# XML format



## lumo (12. Apr 2012)

Hallo,

ich habe folgendes problem(chen)
ich will meine daten als XML exportieren, das schaffe ich auch schon 
nur sieht meine ausgabe so aus:
[XML]
<object guid="GUID0123456789">
  <subobject guid="GUID0123456789" name="lumo" email="l@mymail.at" version="1.0"/>
</object>
[/XML]
ich erwartete mir aber eine ausgabe, die so aussieht:
[XML]
<object>
	<guid>GUID0123456789</guid>
	<subobject>
  	<guid>GUID0123456789</guid>
  	<name>lumo</name>
  	<email>l@mymail.at</email>
  	<version>1.0</version>
  </subobject>
</object>
[/XML]
was führt zum unterschiedlichen ergebnis, bzw wie nennt man das?
ich denke, dass das erste attribute sind und beim zweiten 'nodes'?
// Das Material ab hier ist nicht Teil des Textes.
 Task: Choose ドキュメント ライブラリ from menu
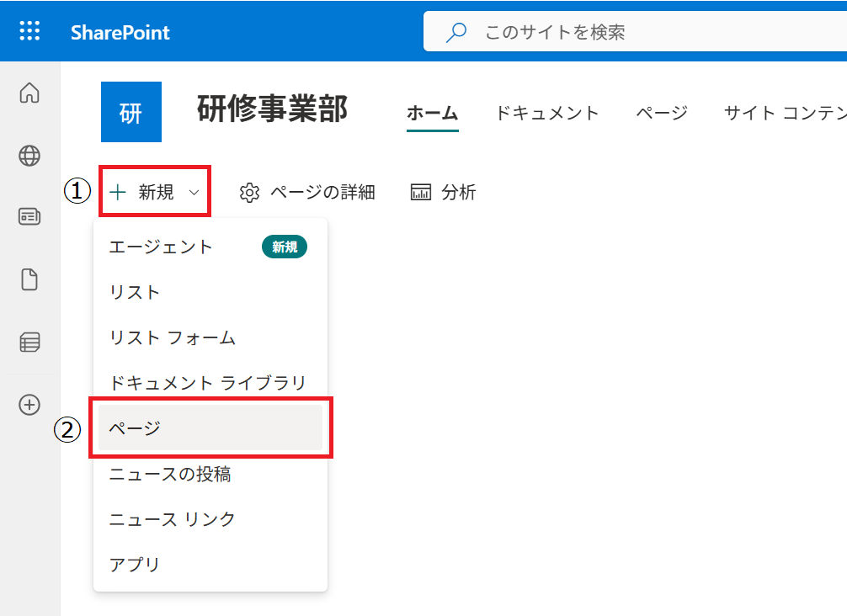pyautogui.click(x=208, y=383)
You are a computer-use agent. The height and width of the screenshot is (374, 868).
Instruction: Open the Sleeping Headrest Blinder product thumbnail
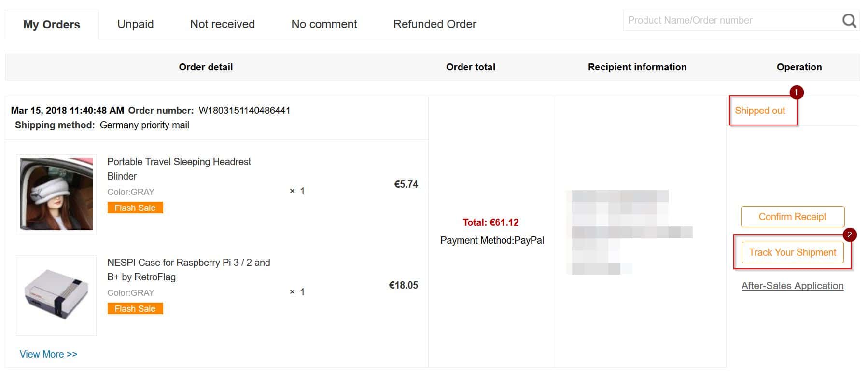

auf alle fälle braucht ein zweites programm, mit dem ich die daten importiere zweiteres format...
wenn jemand weiss, wonach ich da googeln muss... wäre mir eine grosse hilfe

danke schon mal
lumo


----------



## Marcinek (12. Apr 2012)

Wie machst du die XML?

Ja, das eine nennt man Node, das andere Attribut.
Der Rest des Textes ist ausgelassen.